══ GIVEN RECORDS ══
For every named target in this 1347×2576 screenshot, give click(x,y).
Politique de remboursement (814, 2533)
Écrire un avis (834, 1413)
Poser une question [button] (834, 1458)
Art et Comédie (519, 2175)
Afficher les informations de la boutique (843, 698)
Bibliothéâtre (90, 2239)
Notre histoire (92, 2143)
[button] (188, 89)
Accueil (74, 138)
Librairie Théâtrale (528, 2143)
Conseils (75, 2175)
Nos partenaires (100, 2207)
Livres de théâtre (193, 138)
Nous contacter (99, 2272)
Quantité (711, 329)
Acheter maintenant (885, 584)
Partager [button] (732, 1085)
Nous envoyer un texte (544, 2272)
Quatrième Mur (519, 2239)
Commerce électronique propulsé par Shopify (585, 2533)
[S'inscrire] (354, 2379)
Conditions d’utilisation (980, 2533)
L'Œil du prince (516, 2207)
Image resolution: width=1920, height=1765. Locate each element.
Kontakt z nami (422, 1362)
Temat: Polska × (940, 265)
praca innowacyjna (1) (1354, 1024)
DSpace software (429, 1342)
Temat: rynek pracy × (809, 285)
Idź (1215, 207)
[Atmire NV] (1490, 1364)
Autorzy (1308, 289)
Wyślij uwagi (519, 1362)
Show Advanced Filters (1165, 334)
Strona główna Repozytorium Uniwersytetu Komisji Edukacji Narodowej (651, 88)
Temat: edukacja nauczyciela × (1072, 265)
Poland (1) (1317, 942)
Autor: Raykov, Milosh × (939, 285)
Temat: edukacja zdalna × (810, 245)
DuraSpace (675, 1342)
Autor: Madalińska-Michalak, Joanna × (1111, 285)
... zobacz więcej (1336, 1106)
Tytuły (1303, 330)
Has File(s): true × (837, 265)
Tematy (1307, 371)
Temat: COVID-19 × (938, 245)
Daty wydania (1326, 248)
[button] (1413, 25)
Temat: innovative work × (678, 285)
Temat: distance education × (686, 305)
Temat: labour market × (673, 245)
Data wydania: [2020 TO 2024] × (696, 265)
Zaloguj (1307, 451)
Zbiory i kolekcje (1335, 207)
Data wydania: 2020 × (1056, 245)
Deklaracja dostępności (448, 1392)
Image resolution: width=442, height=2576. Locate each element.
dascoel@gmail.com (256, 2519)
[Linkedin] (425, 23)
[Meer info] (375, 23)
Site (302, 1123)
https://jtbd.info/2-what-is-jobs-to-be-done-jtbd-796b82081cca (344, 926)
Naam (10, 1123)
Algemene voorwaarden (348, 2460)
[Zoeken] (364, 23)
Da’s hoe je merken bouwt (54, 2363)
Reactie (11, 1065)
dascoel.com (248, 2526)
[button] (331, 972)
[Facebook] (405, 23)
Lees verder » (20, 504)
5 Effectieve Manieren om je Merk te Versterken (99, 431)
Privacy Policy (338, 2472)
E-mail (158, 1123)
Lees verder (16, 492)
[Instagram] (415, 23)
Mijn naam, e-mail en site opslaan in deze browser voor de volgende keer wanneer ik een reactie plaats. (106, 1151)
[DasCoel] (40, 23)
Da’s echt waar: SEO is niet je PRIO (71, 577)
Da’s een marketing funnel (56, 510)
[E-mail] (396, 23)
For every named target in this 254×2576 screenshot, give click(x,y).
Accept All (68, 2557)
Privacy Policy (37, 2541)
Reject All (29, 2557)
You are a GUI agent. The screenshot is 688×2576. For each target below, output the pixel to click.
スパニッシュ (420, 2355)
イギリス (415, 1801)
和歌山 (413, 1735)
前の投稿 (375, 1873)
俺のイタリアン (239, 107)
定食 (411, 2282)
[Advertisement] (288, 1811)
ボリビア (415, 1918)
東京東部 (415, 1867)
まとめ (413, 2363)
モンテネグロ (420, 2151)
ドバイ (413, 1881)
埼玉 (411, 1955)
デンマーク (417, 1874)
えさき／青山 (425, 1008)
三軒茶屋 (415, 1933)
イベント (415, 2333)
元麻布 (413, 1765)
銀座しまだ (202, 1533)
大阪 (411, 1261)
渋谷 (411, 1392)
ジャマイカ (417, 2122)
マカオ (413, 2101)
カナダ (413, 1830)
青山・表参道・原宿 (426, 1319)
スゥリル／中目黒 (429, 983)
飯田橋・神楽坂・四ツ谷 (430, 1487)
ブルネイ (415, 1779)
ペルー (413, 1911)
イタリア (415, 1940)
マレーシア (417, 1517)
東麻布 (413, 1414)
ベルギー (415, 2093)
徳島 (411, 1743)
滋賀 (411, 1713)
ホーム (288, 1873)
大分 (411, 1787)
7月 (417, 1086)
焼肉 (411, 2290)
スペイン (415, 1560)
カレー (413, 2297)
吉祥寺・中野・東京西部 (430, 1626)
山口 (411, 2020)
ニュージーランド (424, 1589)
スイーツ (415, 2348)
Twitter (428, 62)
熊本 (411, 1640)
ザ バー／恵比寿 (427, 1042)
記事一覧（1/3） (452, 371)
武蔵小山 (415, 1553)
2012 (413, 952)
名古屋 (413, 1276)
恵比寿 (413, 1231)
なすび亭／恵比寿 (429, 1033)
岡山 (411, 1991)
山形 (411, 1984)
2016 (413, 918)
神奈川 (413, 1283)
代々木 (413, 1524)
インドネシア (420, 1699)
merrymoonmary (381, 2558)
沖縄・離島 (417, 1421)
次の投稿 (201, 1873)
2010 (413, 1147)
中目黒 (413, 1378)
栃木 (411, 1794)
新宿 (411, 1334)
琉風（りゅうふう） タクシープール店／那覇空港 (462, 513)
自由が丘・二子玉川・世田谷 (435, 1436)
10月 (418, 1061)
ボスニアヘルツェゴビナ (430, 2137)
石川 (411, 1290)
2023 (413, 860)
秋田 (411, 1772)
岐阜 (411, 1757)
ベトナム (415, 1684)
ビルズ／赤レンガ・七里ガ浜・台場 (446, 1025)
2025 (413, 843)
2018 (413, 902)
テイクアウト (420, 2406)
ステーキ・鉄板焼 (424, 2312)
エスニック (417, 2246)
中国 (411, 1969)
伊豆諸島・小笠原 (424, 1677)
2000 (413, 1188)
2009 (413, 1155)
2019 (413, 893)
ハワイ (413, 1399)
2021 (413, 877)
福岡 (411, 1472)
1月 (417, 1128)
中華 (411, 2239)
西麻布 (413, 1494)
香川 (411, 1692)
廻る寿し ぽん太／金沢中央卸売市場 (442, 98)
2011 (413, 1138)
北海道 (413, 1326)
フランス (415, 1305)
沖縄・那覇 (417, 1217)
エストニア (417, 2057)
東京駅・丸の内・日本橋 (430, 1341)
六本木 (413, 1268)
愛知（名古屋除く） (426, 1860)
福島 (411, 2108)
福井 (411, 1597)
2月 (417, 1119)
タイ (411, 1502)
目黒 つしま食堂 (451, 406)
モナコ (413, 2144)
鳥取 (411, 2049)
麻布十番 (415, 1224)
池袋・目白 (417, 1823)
═══
- [WORK REQUEST]
The answer is every line in the data where the word "height" appears.

- [RESPONSE]
Image resolution: width=1920, height=1765. Locate each element.
Image resolution: width=442, height=2576. Locate each element.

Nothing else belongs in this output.